I am so glad that times have changed so profoundly. Oh – pardon me. I beg the forgiveness of Patriarchus. They haven’t changed a bit. I did a survey of the numbers of different presenters on a variety of radio stations and networks from 6.30am on Friday 20th May 2011 until 6.30am on Friday 27th May 2011. From the worst offenders, with a 7% female presentership, up to the dizzying Pankhurstian heights of feminism, with 25%, here we are:
- XFM has 13 men and 1 woman (7%)
- Kiss has 24 men and 3 women, one of whom presents the breakfast show with two male colleagues
- BBC Radio One has 28 men and 4 women, of whom one is Annie Nightingale doing one show on Thursday from 2am until 4am
- BBC Radio Two has 38 men and 7 women
- BBC 6 Music has 23 men and 4 women, of whom one is not a regular but is presenting a one-off six part series
- Heart London has 12 men and 3 women, of whom two are in mixed duos
- Absolute Radio has 12 men and 4 women
- Magic has a cosy routine of the same 6 men and 2 women regular presenters, as well as one afternoon show on a Sunday presented by Kim Wilde
- Classic FM has 12 men and 4 women (25%)
In seven full days of the week, monitored across 24 hours, the number of women presenters anywhere on nine different stations never gets above 7, which it does only once, on Radio 2… alongside 38 male presenters.

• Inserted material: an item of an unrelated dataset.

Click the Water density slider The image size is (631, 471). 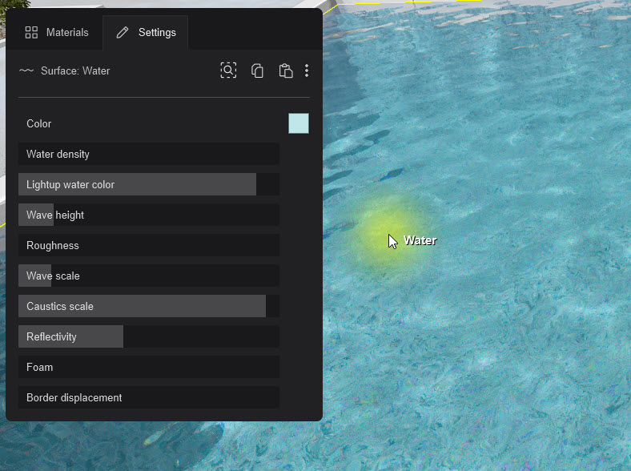coord(149,154)
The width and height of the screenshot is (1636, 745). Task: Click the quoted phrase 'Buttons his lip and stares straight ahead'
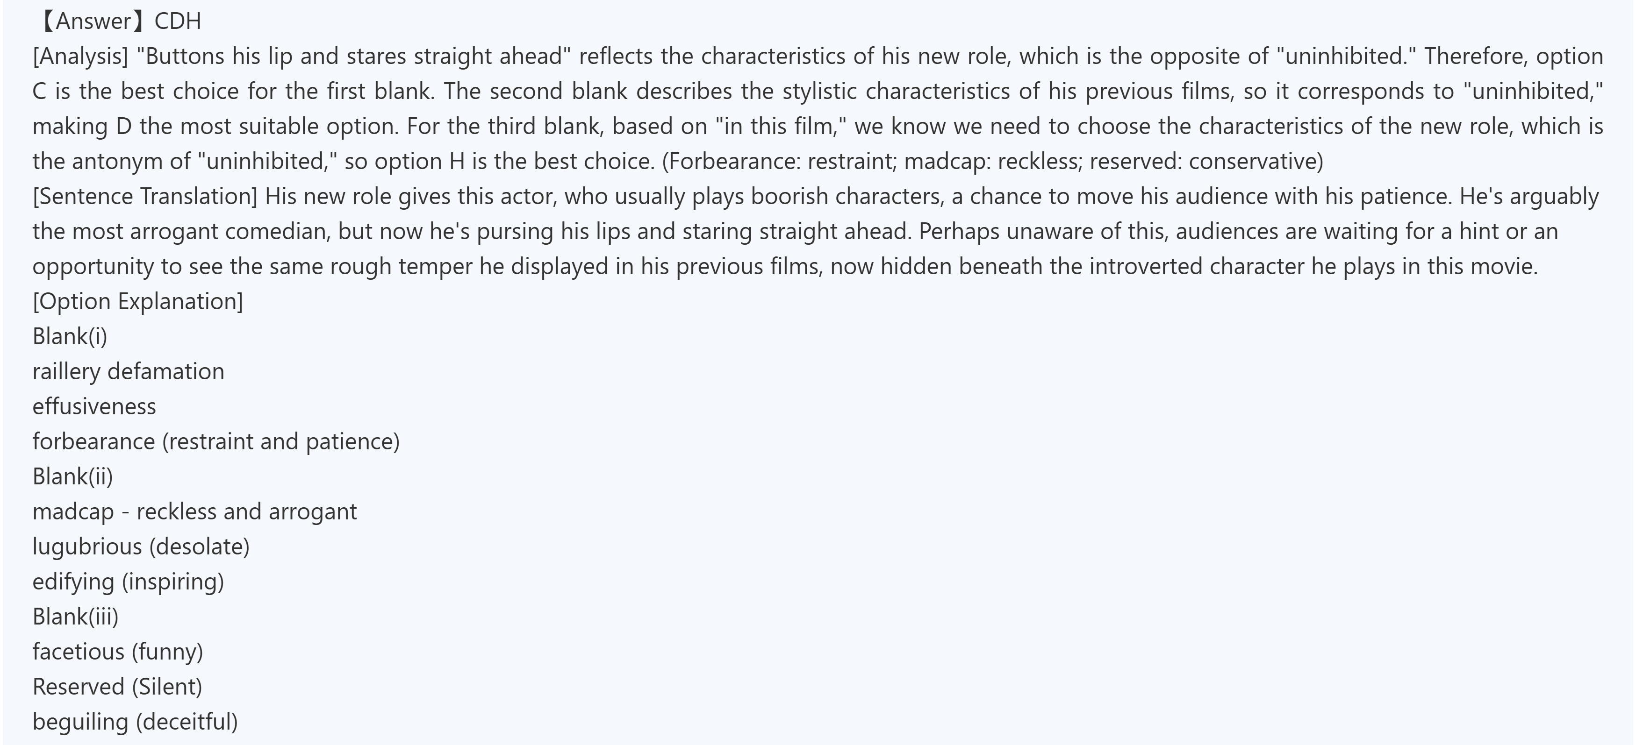(x=354, y=56)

On the other eight stations the highest number of women is just 4. XFM, supposedly the cool new strand that’s breaking all the rules with its original playlist and passion for music, actually follows the rules of marginalisation very faithfully. It is not rebellious but deeply traditional: a white men’s club. The medieval monastic gentleman, his script far pre-dating the Radio Times, believed that women ought neither to be seen nor heard as our aimless clucking, vicious tendencies and stunted minds were closer to the animal world than to man’s sophistication, let alone God’s perfection. XFM guy is right there with him.
Looked at more broadly the firm enforcement of the marginalisation is shocking. Radio can do anything at all except employ women as speakers. The formats, styles of music, styles of presenting, bandwidth, network, audience profile, balance of music and talk or news and arts, the balance of live and pre-recorded material, types of output, areas of focus and topics of discussion are dazzling in their variety, but the sexism never changes. It is the one thing that holds steady no matter what else is going on. There are no rules except the unspoken one tacitly banning women. Because giving a woman a voice rather than using her for her labour away from the mic is just a step too far.

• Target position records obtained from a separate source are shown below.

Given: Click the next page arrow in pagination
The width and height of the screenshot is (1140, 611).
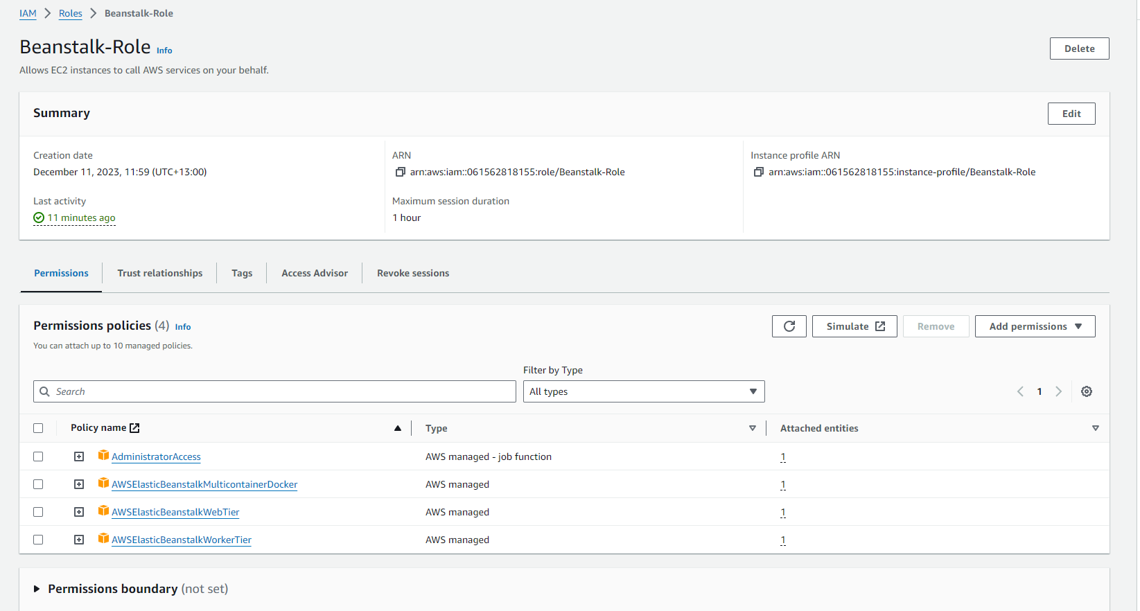Looking at the screenshot, I should point(1058,391).
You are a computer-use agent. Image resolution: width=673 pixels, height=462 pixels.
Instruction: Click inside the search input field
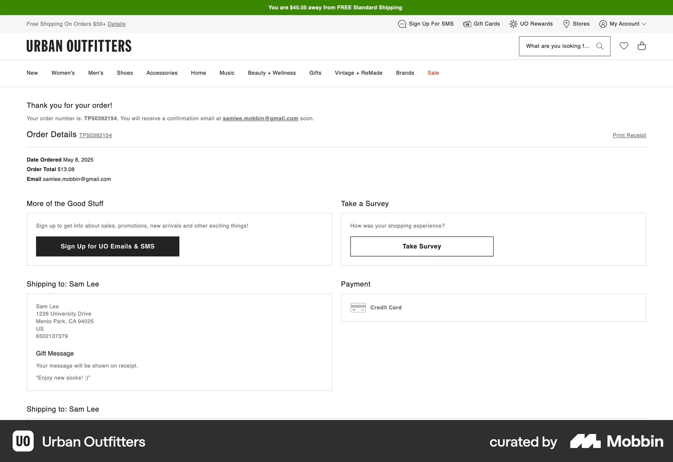[x=557, y=46]
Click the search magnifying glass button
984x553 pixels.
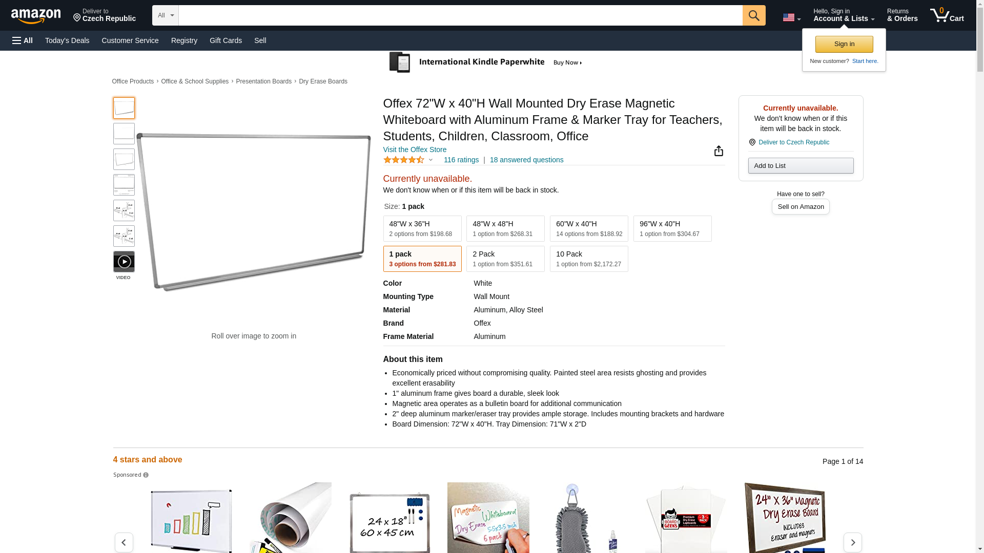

In reality, though the people in power may loathe the stench of it, women are 52% of the population. Men are 48%. On the radio men are given between 93% and 75% of all presenting jobs. You might ask, whither equality? Whence this disparity? Is it down to psychology, to culture, to evolutionary biology, to timidity and shyness and innate female mimsy syndrome (and other victim-blaming insults)? How can it be that the majority of workers being exploited, overworked and underpaid behind the scenes are women – executives, producers, broadcast and studio assistants, researchers, runners and gofers – but the people who get to speak, are relatively well paid and put into starring roles are men? How can it be that there are many influential women in radio, yet so many behave like man-worshipping, submissive little grovellers? What, I wonder as I gaze in worship at a nude bronze effigy of Patriarchus, could it possibly be?